[Exercise] All of the data that follows is to be printed exactly, without pictures.
_____
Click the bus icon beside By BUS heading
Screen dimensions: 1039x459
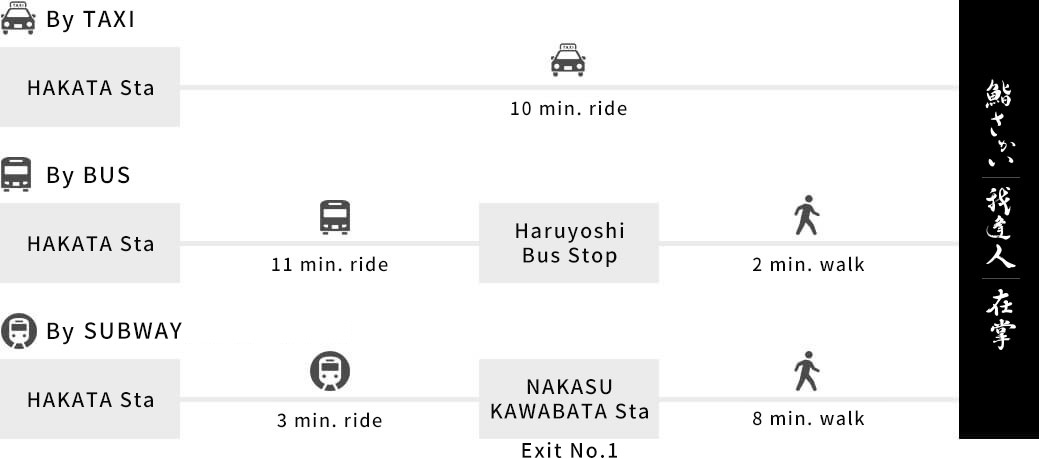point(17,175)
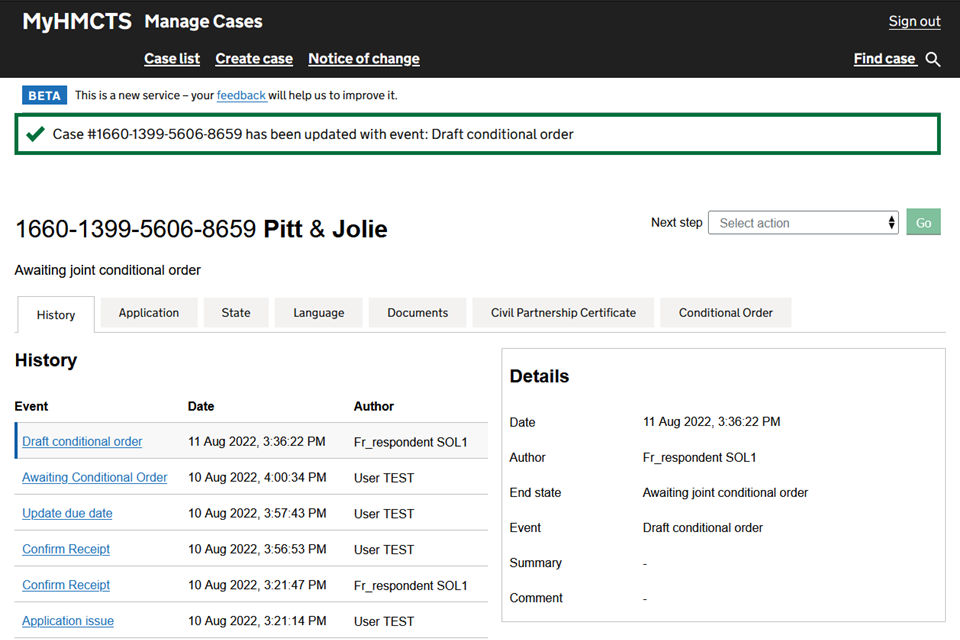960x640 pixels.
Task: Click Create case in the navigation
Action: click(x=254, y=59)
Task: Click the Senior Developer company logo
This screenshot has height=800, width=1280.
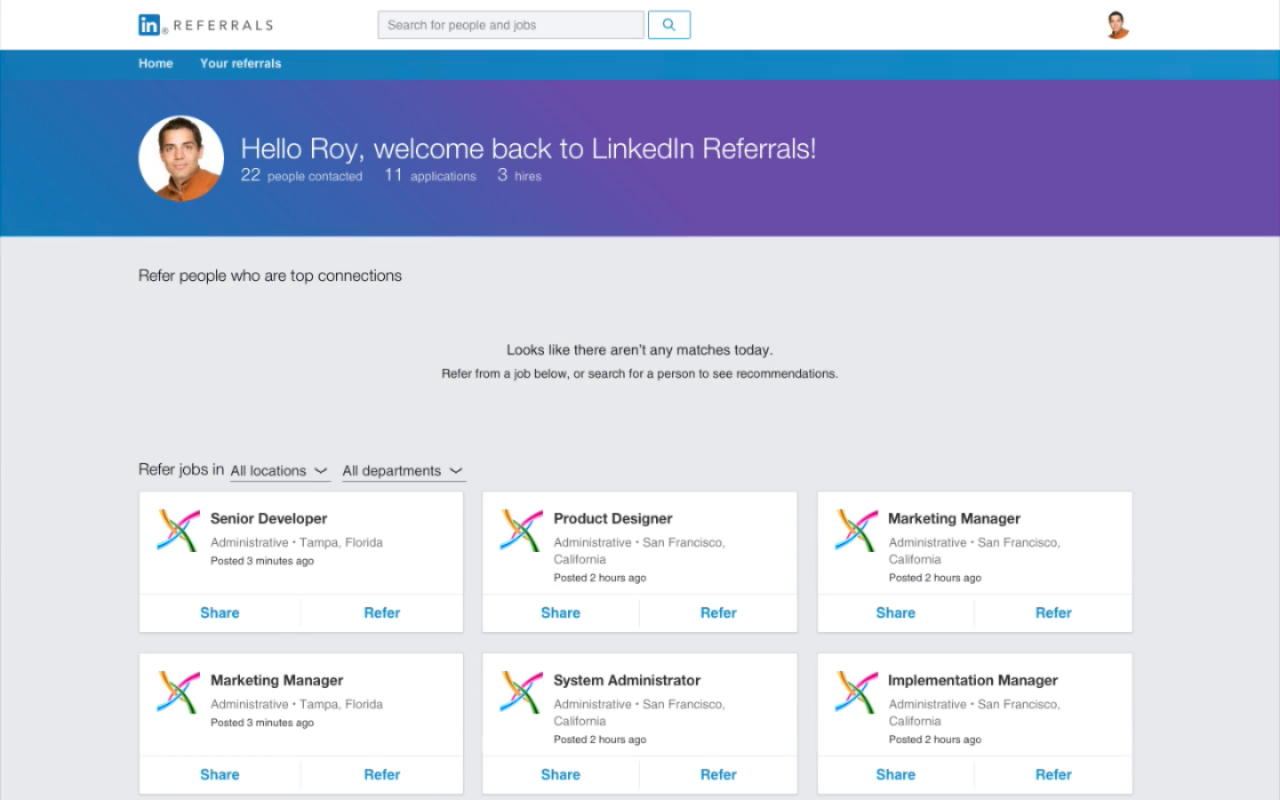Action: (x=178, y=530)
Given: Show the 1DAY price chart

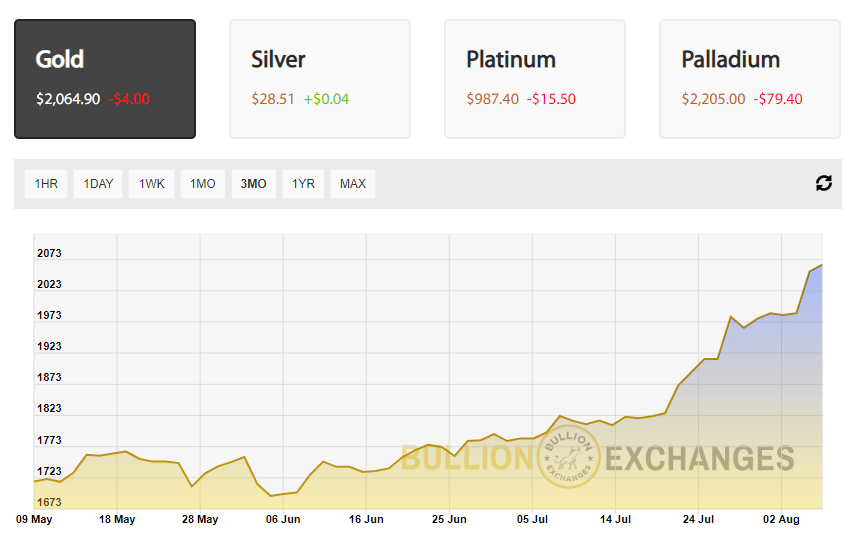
_____
[Solution]
Click the bus icon beside By BUS heading
Screen dimensions: 1039x459
point(17,175)
960x640 pixels.
Task: Click Create case in the navigation
Action: click(x=254, y=59)
Task: Click the Senior Developer company logo
This screenshot has height=800, width=1280.
Action: (x=178, y=530)
Given: Show the 1DAY price chart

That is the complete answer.